Esta vez no pudo vencer al Nº1 del mundo, y eso que jugó bien inclusive en el último set, cuando las piernas ya pesaban demasiado. Pero no es suficiente, Murray tenía que apretar el acelerador en el cuarto set, cuando estaba 2-1 arriba, pero se dejó estar y Novak Djokovic lo pasó por arriba, con esa diferencia y el comienzo del quinto set, el serbio alcanzó nuevamente la final del Australian Open.
Creo que el seno de Murray, deberá saber extraer lo positivo de este juego y es que ha podido dominar el mejor tenista del mundo en la actualidad, si bien no pudo vencerlo, logró ponerle incomodo, algo que no todos pueden. Está bien, alguien puede pensar que para ser Nº4 del mundo, lo mínimo que se necesita es eso, pero ha habido quienes no lo lograron siendo parte de los cuatro primeros clasificados.

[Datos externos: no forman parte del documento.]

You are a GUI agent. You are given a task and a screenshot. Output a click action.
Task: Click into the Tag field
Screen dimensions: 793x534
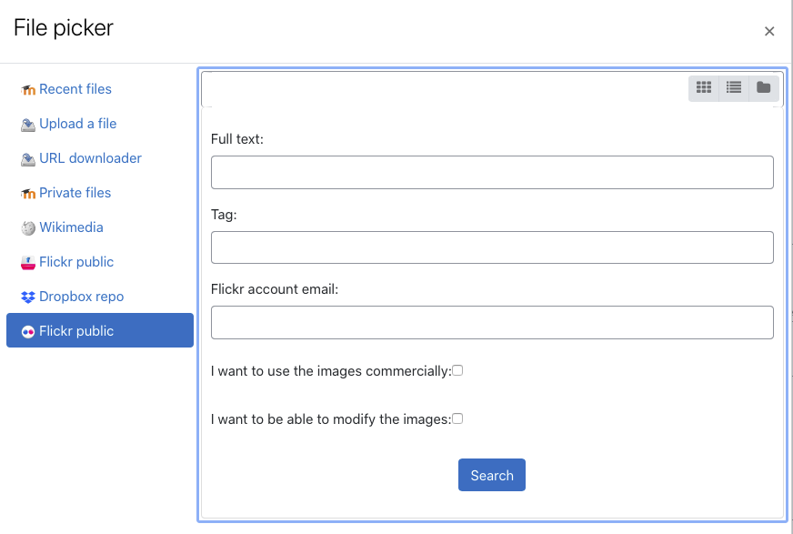pos(492,247)
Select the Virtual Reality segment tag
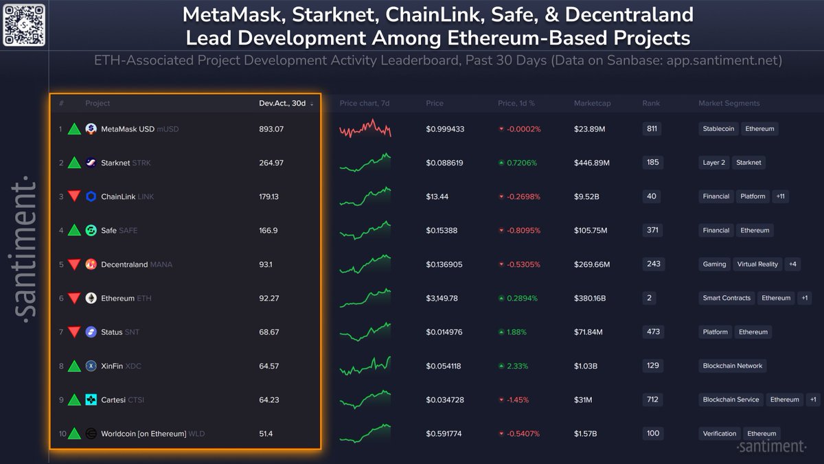824x464 pixels. 757,264
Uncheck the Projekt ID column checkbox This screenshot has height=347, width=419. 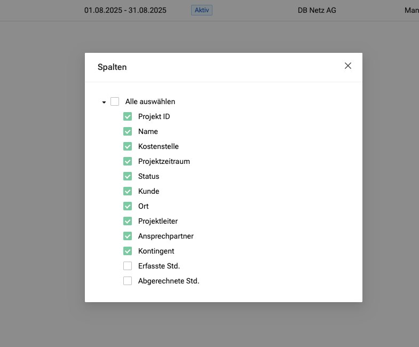click(x=128, y=116)
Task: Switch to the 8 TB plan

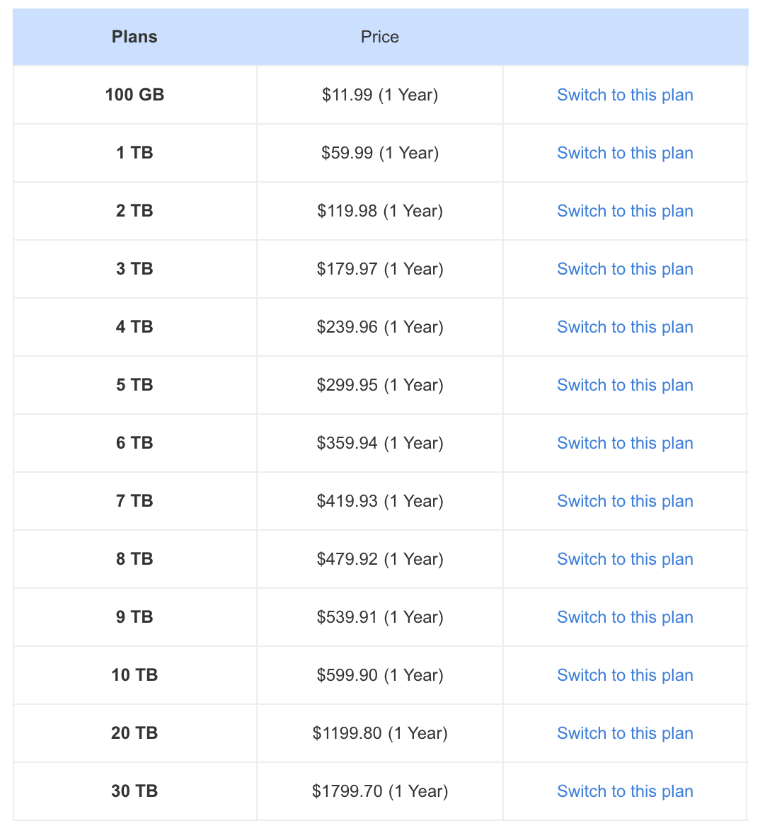Action: pos(625,559)
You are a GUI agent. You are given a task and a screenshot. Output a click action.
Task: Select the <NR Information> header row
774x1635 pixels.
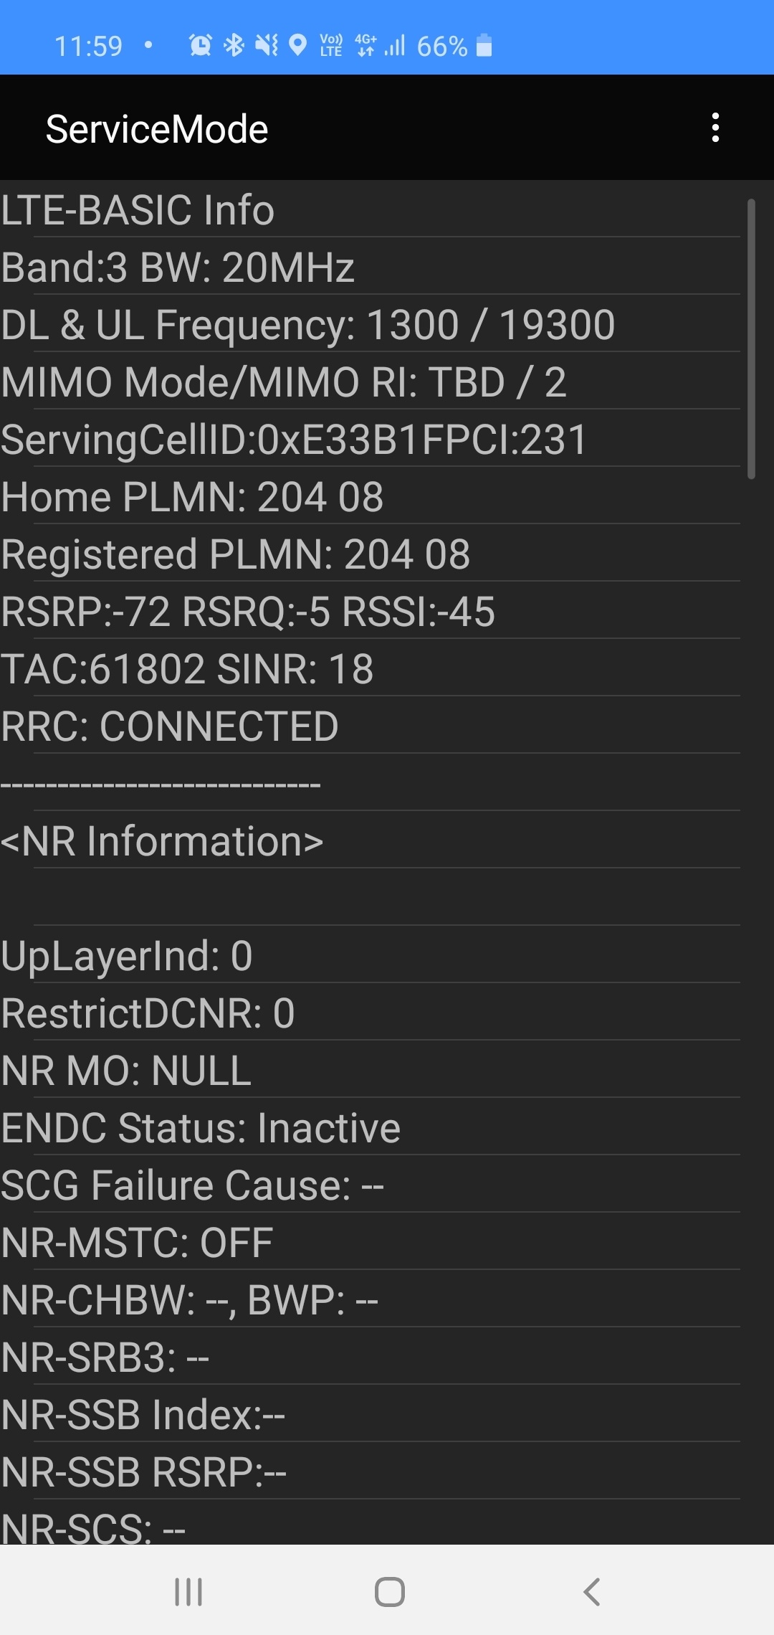click(371, 840)

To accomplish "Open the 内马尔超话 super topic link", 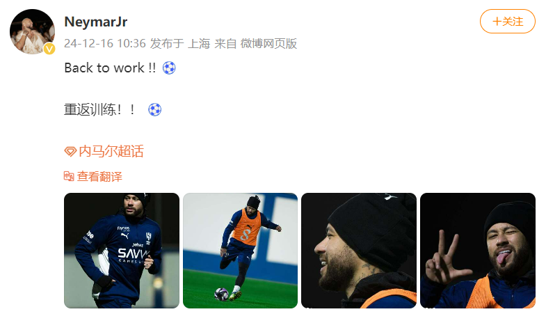I will (111, 151).
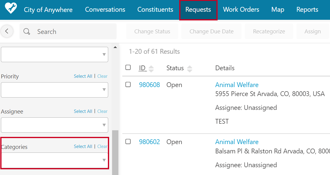
Task: Check the box for request 980602
Action: point(128,141)
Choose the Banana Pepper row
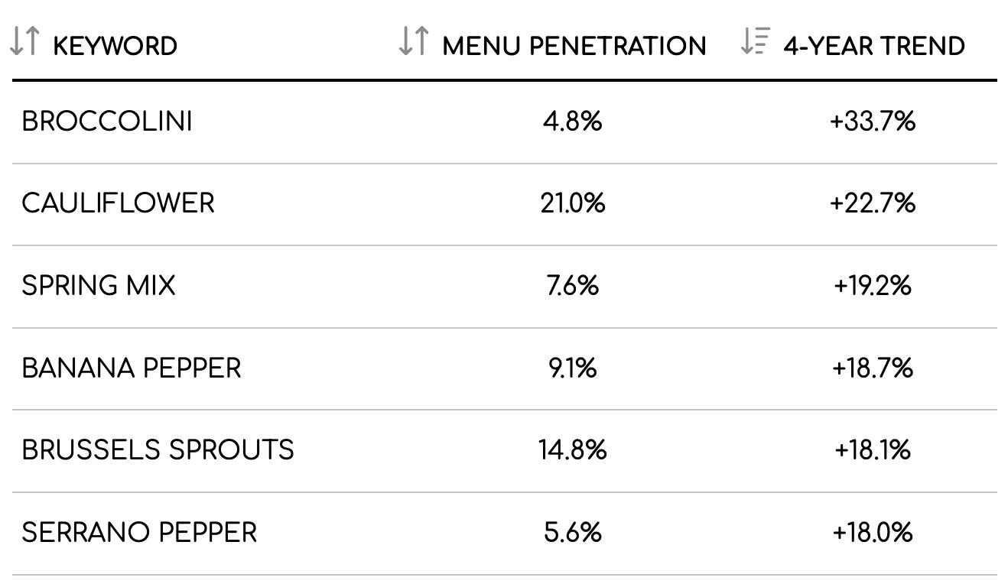Screen dimensions: 1008x584 (x=131, y=368)
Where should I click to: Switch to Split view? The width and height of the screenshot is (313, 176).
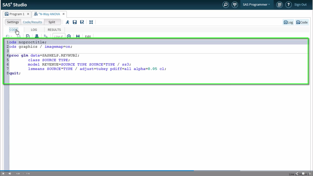point(52,22)
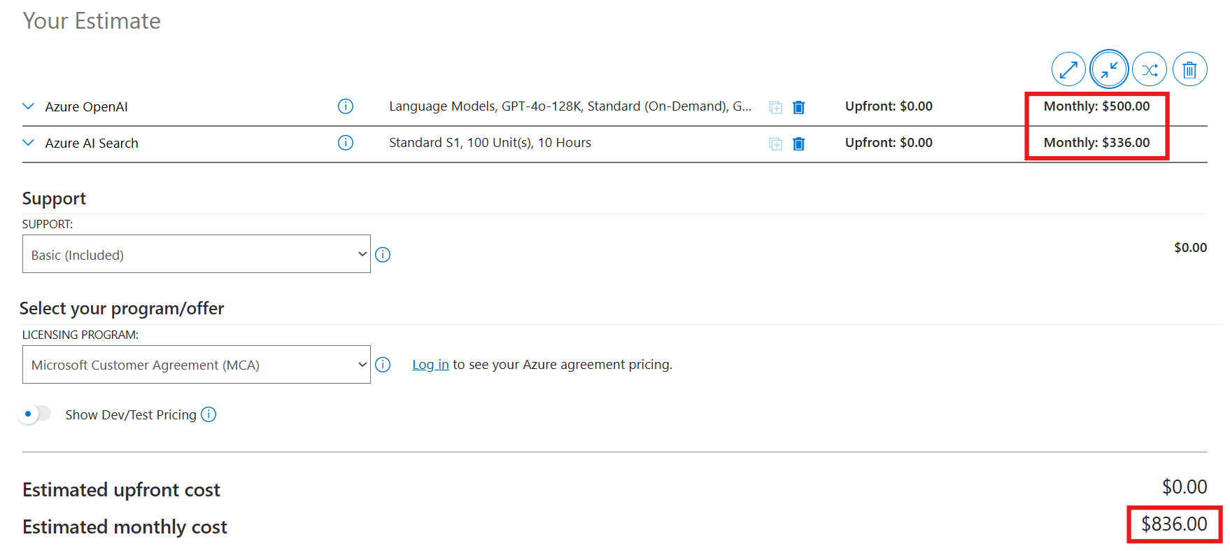Click the expand all estimate icon
Viewport: 1230px width, 551px height.
[1068, 69]
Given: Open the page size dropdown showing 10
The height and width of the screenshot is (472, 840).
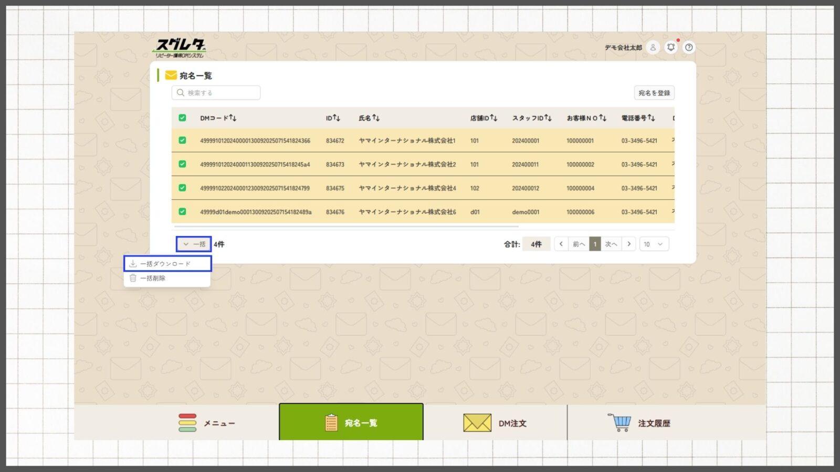Looking at the screenshot, I should pos(654,244).
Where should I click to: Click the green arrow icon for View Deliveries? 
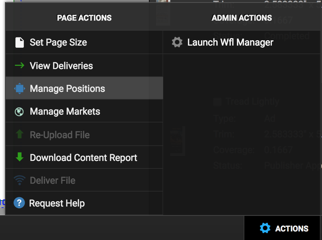click(x=20, y=66)
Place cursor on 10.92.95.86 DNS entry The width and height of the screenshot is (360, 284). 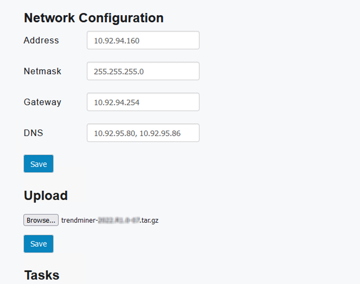[160, 133]
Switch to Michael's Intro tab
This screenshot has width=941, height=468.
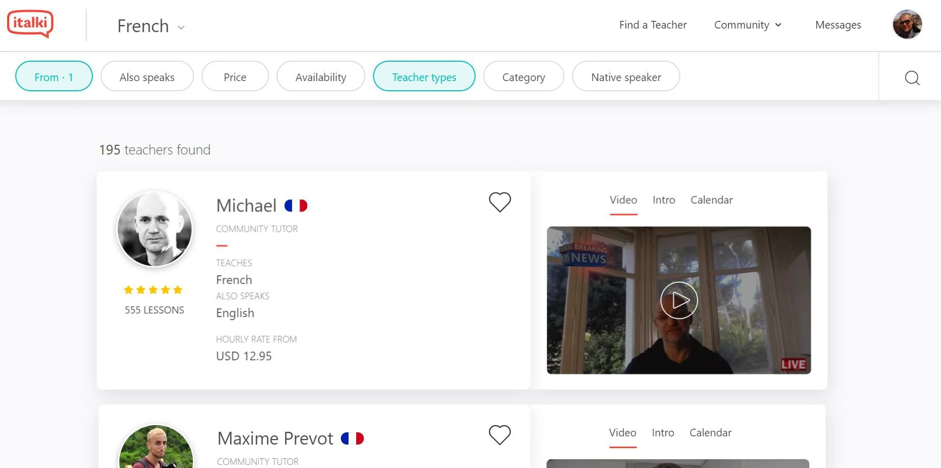(663, 200)
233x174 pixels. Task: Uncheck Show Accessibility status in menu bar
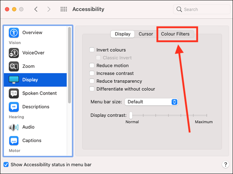tap(6, 165)
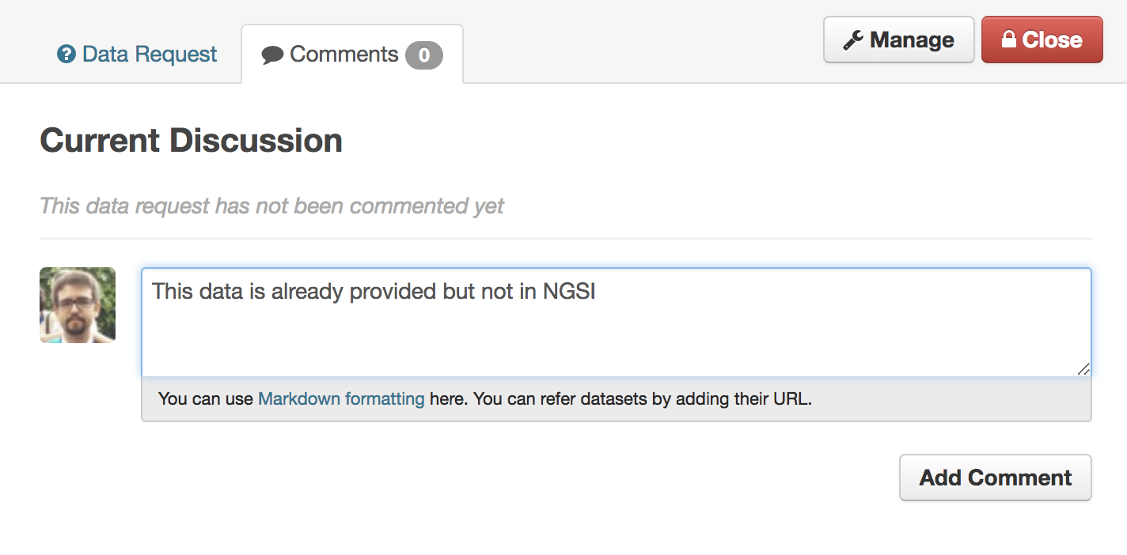Click the wrench icon in Manage button
The height and width of the screenshot is (555, 1127).
pos(852,40)
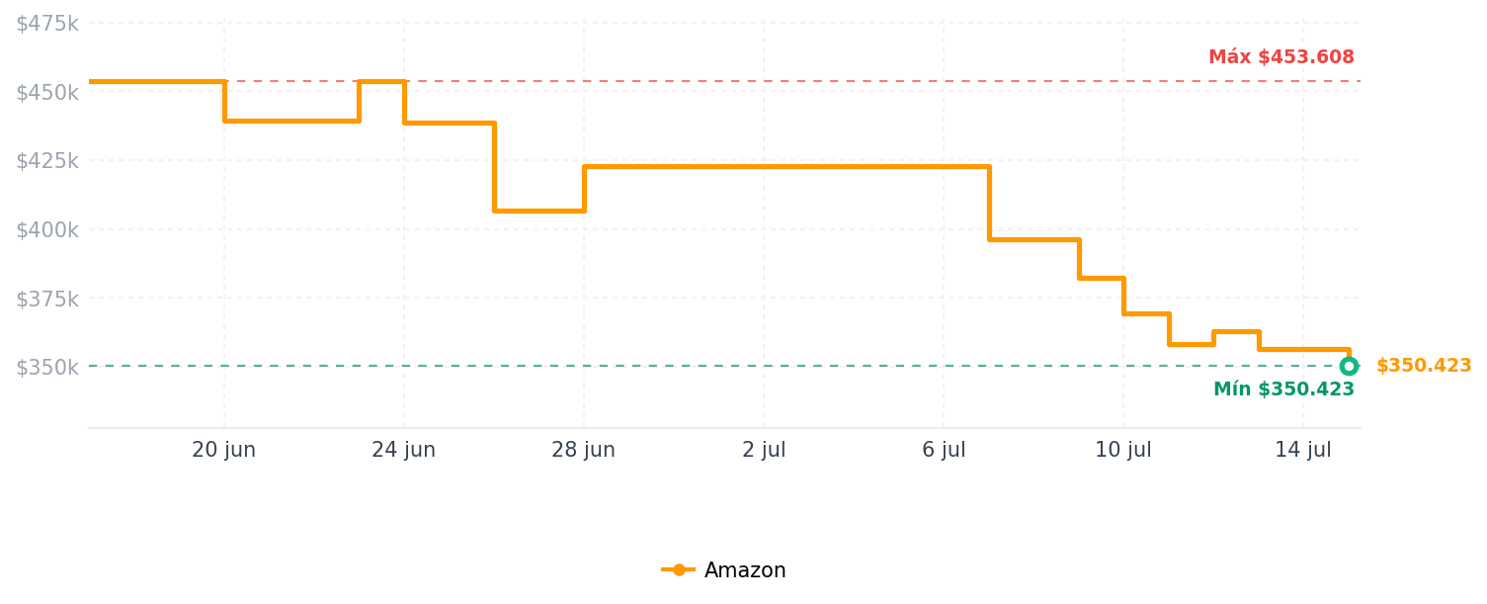
Task: Toggle the Amazon legend series
Action: pyautogui.click(x=723, y=570)
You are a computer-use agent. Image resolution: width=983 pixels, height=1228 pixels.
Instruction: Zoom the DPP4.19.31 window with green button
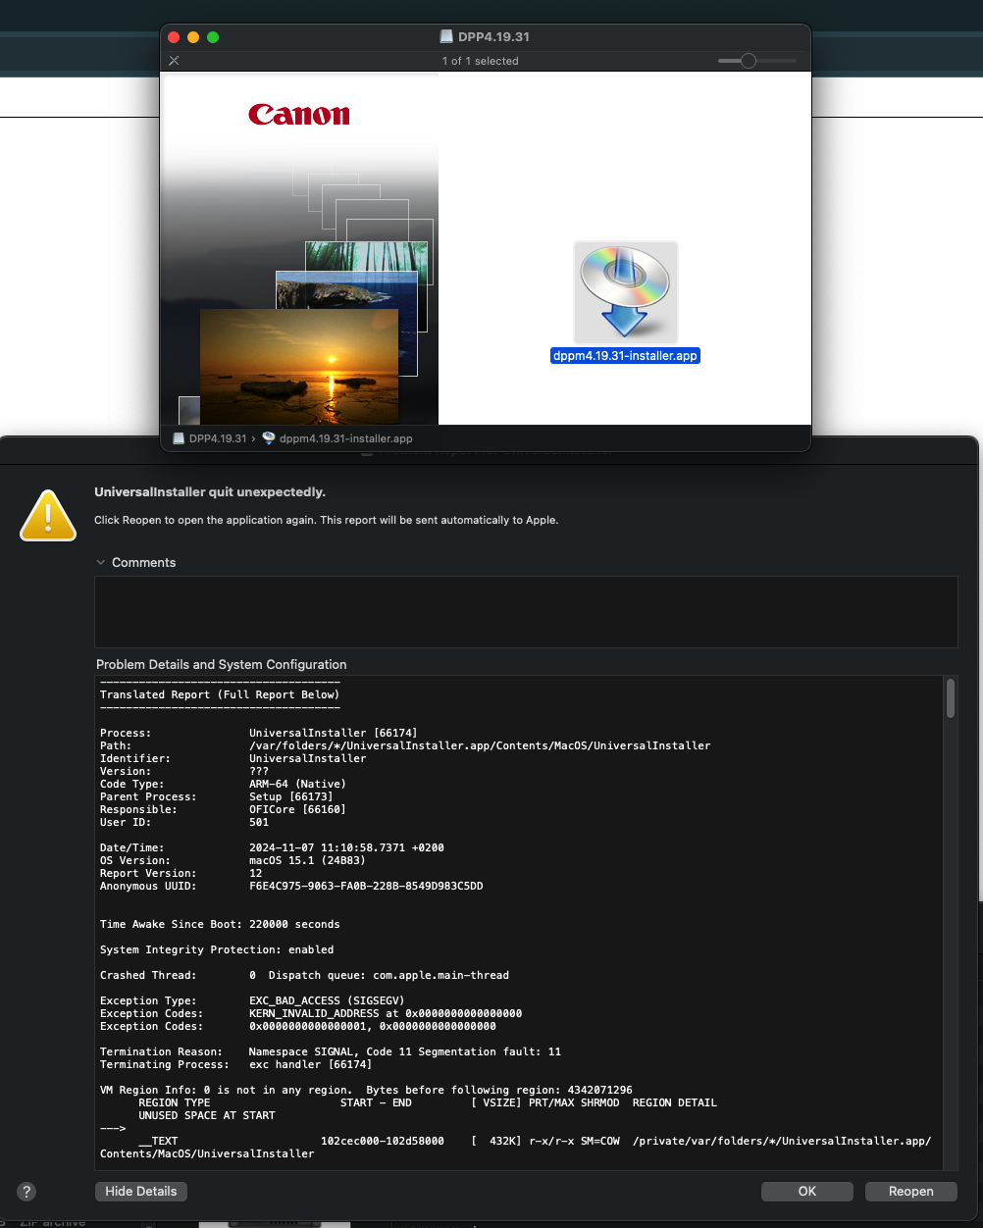[213, 37]
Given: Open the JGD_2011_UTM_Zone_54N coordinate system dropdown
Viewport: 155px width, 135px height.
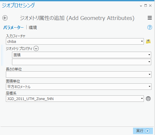Looking at the screenshot, I should [142, 99].
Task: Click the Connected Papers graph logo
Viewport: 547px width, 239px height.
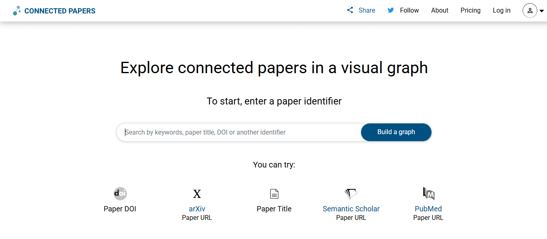Action: click(16, 10)
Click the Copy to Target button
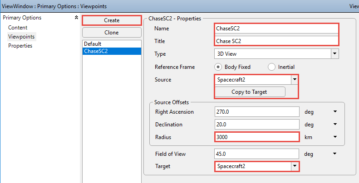Screen dimensions: 359x183 pos(250,92)
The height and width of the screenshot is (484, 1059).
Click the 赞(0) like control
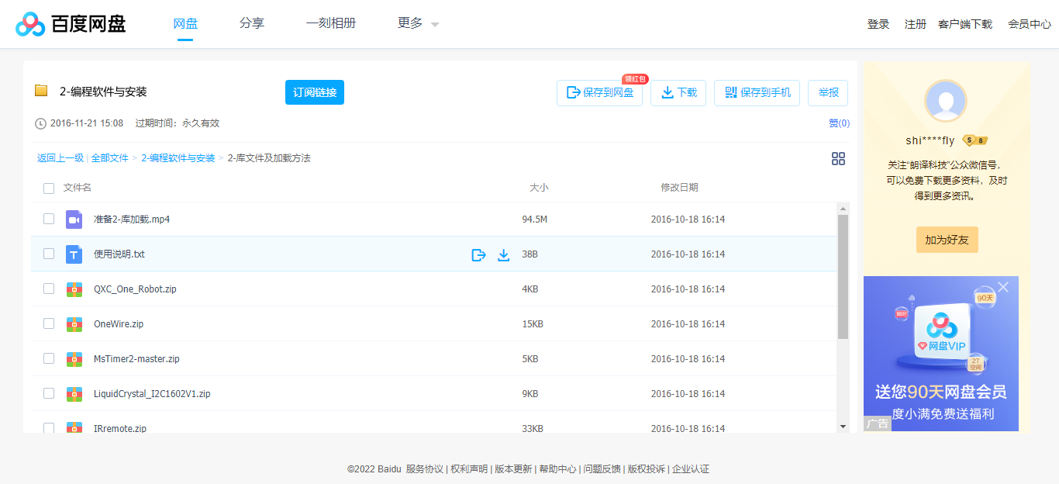click(x=837, y=122)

Insisto, el tenis de Murray es fenomenal, pero cae ante batallas físicas como las de hoy. Para desgracia del escocés y del tenis británico, Andy tuvo la desgracia de coincidir con tres jugadores que sin dudas quedarán en la historia del tenis, como lo son Federer, Nadal y Djokovic. Ojala pueda Murray ganar un grande, lo concreto, es que ahora serán nuevamente Djokovic y Nadal los finalistas en Melbourne.